For the first time since 2011, hopes for double-digit growth in U.S. earnings aren't a fantasy. Despite oil's slump to skepticism over President Donald Trump's growth agenda, Wall Street analysts have been standing firm on forecasts that represent almost twice the profit growth seen in 2013, a year when the S&P 500 rose 30 per cent.

S&P 500 operating income will rise 12 per cent to $130.20 (U.S.) a share this year, estimates compiled by Bloomberg show. The target has sunk by only 0.8 per cent from its level in January, the smallest deterioration in five years. For anyone who watched in 2015 and 2016 as growth estimates shrivelled to zero as reporting season drew near, the persistence is welcome news.

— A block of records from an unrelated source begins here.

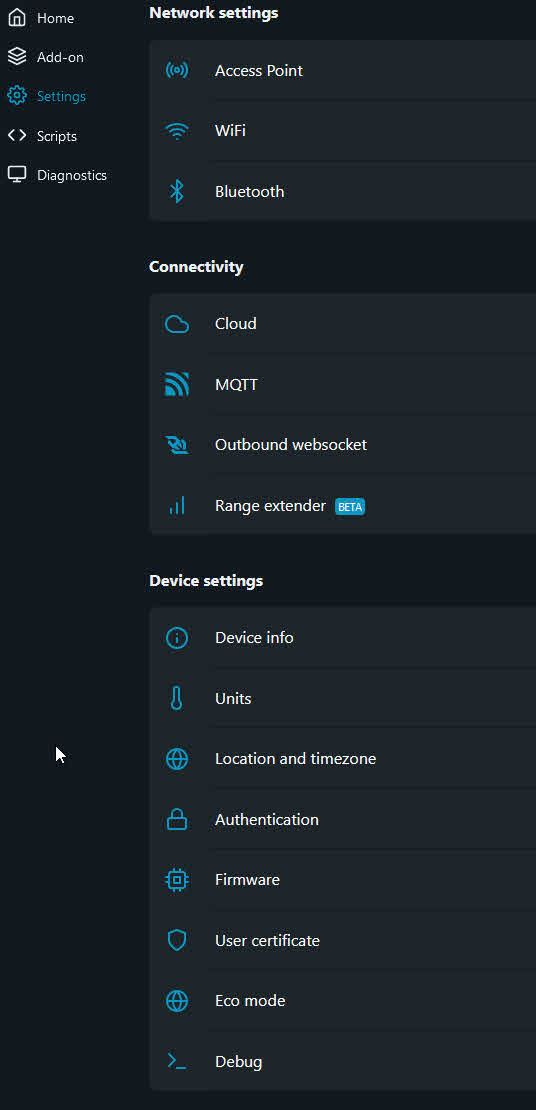This screenshot has width=536, height=1110.
Task: Click the Debug terminal prompt icon
Action: click(176, 1061)
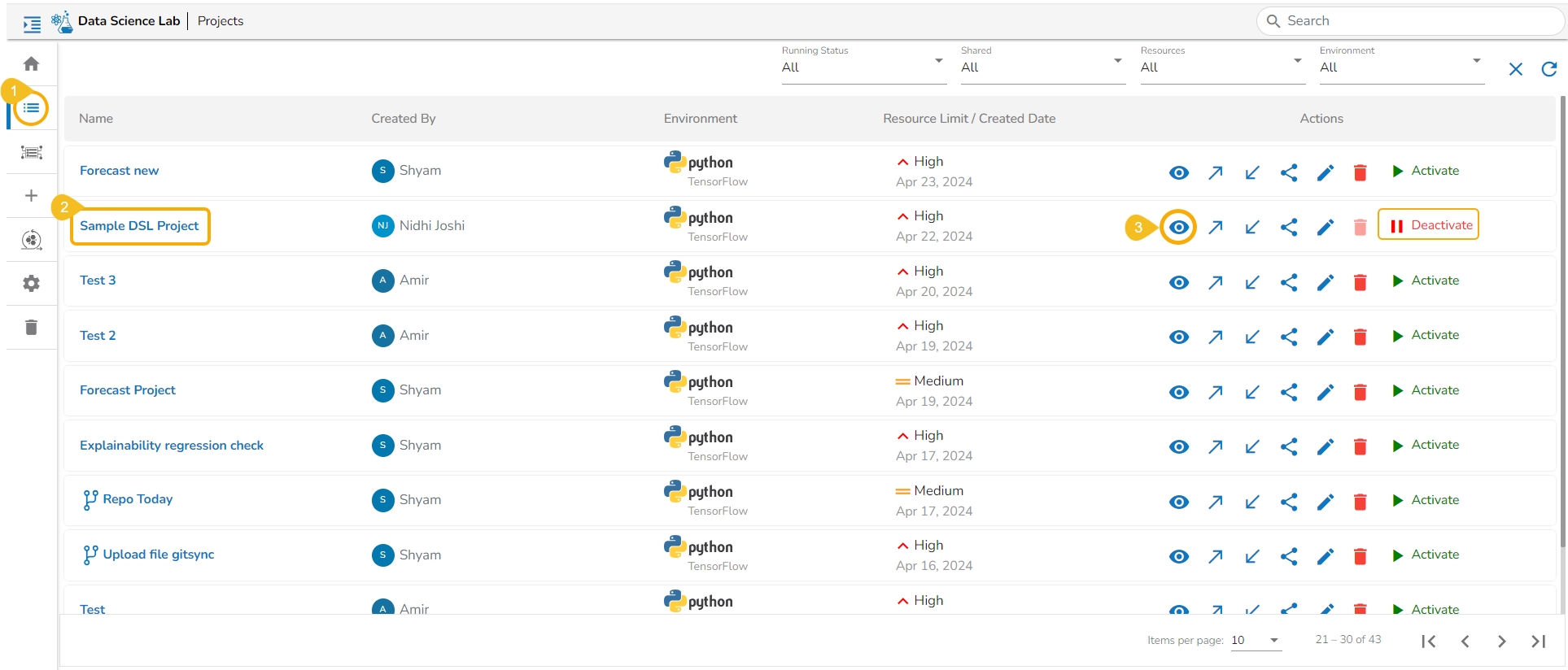The width and height of the screenshot is (1568, 670).
Task: Open the sidebar Settings gear icon
Action: (x=31, y=284)
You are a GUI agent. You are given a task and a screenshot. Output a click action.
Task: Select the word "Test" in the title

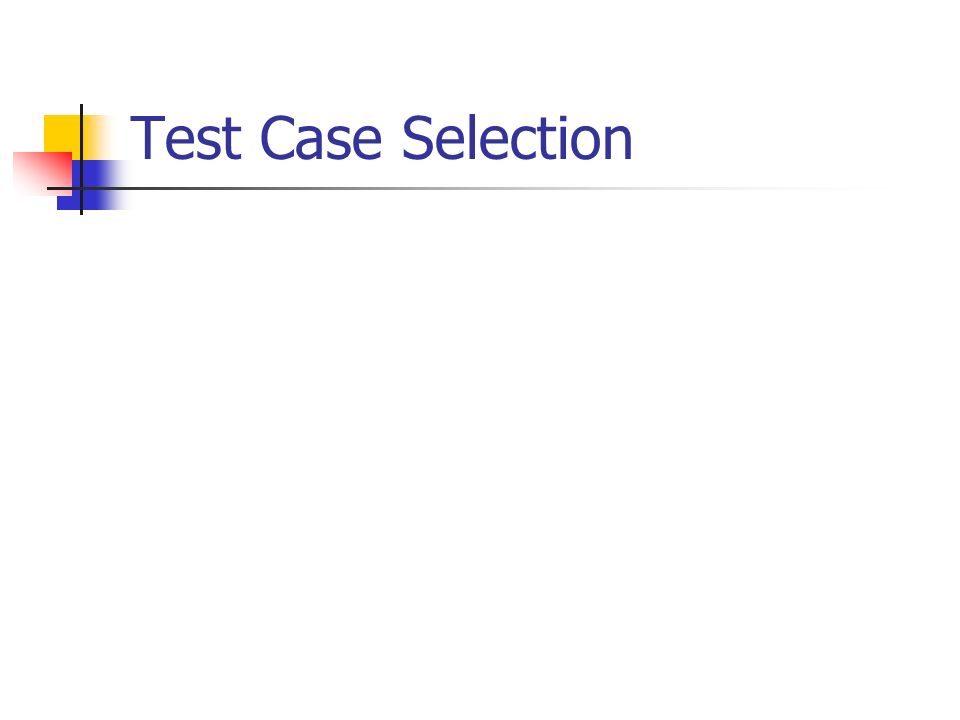[x=186, y=138]
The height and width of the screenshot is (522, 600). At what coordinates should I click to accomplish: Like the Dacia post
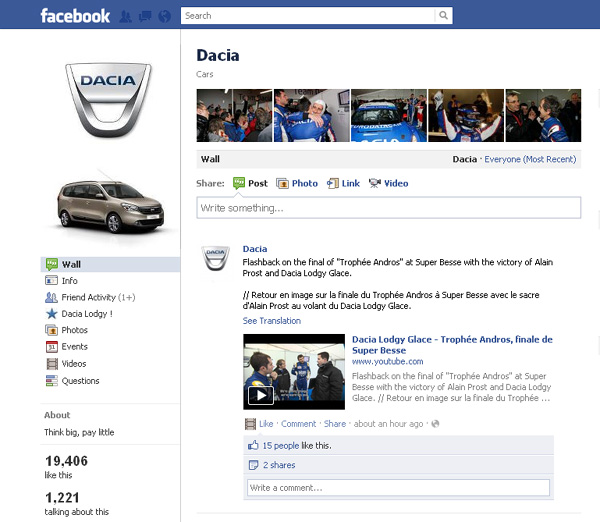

While the failure of last week's health bill has fuelled doubts over Mr. Trump's plans to cut taxes and ease regulations, the fact that earnings growth – upon which near-record share prices are predicated – won't vaporize is perhaps why dip buying such as Monday's has prevented any major sell-offs in the market.

Until last week, the S&P 500 had gone more than 100 days without a 1-per-cent loss, the longest stretch since 1995. While stocks fell in eight of the past 11 days, the index is less than 2 per cent from its record high reached on March 1.

As the economy strengthens and earnings accelerate, stocks are likely to become more attractive, according to Jeremy Klein, chief market strategist at FBN Securities Inc. S&P 500 profit will rise 9.8 per cent in the first quarter before picking up to 14 per cent in the final three months of the year, analyst estimates show.

"Any positive inertia will almost assuredly persist regardless of whether Washington can make meaningful progress on future legislation," Mr. Klein said. "Extremely sanguine profit projections have held their ground for upcoming quarters. Stocks will therefore cheapen merely as we roll through the calendar."